- The task
Your answer should hold exactly the lines from the one with "Select the Enterprise" through the last line of the material below, nothing before and nothing extra.
Records supplied: Begin
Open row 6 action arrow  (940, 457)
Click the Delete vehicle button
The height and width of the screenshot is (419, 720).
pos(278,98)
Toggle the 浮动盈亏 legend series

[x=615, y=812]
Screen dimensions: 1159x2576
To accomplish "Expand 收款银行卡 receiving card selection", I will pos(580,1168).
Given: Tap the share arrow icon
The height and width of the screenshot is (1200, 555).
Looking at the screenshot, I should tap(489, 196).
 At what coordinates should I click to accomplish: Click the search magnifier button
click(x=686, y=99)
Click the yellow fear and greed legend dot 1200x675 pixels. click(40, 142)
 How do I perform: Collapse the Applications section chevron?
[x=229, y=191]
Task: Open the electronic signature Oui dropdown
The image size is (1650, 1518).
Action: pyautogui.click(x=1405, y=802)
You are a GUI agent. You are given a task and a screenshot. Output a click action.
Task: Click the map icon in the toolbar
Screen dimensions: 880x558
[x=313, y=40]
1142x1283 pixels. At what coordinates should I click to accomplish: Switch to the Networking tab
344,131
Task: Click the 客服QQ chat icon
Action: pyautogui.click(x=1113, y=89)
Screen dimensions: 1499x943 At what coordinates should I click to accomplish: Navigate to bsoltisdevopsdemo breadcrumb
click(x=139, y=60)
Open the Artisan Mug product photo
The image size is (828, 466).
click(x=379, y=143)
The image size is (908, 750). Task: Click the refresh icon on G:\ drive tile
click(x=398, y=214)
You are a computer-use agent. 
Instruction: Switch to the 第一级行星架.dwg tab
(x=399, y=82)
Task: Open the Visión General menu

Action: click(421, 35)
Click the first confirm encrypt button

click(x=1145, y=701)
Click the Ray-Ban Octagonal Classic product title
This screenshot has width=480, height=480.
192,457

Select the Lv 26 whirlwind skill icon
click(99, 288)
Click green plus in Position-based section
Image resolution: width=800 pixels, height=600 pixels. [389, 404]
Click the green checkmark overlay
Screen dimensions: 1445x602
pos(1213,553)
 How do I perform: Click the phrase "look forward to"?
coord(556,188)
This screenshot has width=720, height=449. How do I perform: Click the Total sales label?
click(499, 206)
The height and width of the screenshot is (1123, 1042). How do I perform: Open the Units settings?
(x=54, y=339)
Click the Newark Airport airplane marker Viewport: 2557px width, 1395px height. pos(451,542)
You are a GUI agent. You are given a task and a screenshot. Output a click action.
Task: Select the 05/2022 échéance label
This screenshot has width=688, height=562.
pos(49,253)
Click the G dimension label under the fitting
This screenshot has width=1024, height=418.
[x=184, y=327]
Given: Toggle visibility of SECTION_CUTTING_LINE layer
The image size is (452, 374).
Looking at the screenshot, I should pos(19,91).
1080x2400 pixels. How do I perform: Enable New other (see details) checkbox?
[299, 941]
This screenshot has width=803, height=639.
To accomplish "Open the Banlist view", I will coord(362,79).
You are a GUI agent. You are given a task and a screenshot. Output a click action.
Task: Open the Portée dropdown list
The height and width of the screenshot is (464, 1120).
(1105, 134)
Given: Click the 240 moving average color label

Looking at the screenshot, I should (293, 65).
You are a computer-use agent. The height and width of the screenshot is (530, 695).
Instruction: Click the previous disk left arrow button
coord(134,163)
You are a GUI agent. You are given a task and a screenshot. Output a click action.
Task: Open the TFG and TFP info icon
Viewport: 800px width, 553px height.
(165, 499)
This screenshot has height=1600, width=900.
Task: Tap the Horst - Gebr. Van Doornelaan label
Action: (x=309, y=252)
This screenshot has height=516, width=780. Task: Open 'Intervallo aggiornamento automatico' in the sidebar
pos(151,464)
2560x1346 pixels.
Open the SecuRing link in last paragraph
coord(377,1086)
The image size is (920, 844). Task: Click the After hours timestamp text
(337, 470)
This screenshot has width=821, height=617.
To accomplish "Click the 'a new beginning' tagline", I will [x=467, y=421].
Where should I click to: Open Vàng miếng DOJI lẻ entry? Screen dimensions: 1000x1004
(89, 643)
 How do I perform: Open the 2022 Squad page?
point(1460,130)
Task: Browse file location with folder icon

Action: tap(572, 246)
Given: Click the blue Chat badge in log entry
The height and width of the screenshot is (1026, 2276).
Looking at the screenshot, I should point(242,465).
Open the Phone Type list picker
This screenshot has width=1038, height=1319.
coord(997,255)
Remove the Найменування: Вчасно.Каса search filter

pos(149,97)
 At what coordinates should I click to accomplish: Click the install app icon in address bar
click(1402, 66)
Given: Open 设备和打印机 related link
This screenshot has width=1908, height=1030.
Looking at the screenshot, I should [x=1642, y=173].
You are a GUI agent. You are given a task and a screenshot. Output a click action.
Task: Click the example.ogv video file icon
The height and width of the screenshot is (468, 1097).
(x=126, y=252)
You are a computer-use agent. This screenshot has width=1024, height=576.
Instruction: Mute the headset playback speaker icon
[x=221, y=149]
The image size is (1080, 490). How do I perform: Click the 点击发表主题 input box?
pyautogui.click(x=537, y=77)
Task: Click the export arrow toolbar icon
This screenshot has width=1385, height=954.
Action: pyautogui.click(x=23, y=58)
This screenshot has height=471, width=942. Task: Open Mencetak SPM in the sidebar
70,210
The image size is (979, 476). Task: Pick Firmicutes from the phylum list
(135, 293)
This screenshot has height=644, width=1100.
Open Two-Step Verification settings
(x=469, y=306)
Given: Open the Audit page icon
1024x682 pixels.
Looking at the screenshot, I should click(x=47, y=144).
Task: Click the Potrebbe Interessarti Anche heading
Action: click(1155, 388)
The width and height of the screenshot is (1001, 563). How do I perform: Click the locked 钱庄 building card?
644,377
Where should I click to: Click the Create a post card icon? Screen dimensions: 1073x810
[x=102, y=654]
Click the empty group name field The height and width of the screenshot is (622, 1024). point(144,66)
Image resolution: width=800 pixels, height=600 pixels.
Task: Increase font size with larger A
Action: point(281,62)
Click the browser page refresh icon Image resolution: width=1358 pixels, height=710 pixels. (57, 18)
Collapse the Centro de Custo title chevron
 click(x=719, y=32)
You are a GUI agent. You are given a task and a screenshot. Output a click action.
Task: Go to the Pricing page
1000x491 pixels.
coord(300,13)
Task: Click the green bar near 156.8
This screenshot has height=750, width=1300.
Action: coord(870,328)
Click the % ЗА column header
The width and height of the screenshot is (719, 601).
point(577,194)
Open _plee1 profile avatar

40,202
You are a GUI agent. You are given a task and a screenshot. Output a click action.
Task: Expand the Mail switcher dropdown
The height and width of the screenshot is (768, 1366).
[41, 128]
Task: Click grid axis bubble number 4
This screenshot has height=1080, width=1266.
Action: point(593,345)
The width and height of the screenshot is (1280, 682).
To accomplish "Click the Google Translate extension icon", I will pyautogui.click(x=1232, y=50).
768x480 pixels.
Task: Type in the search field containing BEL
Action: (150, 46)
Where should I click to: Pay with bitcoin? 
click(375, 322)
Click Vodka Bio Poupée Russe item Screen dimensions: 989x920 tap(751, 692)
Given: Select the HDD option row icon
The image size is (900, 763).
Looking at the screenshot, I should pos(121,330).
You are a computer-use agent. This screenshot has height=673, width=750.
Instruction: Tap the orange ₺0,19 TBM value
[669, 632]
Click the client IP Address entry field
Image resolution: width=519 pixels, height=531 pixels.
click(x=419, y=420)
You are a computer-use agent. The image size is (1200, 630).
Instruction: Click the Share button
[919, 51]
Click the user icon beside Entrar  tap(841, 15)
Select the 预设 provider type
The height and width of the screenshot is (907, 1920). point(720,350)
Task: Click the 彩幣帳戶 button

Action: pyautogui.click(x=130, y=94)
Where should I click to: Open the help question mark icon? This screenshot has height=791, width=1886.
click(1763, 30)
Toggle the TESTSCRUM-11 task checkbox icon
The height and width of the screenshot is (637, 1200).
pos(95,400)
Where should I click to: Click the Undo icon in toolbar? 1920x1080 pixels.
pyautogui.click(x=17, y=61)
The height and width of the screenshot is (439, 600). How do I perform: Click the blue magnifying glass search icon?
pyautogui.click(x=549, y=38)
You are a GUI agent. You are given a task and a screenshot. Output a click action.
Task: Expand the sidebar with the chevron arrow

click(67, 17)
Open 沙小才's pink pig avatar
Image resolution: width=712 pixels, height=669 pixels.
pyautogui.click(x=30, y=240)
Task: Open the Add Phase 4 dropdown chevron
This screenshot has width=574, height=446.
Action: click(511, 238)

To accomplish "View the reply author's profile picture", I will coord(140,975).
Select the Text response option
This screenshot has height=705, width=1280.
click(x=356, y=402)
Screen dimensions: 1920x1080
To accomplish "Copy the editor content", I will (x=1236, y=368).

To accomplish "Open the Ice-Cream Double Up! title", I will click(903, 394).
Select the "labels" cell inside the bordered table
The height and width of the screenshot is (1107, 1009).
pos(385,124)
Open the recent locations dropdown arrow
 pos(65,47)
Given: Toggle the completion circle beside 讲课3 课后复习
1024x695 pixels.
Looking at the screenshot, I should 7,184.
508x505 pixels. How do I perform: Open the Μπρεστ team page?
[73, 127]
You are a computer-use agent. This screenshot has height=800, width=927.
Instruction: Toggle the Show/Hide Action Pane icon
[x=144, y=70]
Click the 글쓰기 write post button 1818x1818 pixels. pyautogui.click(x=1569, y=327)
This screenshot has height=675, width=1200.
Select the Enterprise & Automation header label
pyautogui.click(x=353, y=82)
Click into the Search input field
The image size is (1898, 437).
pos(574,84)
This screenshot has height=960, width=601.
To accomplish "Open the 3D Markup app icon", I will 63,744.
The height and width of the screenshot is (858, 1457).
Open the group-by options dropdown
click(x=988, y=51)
Records supplied: End
- Exercise response
Select the Enterprise & Automation header label
pyautogui.click(x=353, y=82)
Click into the Search input field
The image size is (1898, 437).
pos(574,84)
This screenshot has height=960, width=601.
To accomplish "Open the 3D Markup app icon", I will 63,744.
The height and width of the screenshot is (858, 1457).
Open the group-by options dropdown
click(x=988, y=51)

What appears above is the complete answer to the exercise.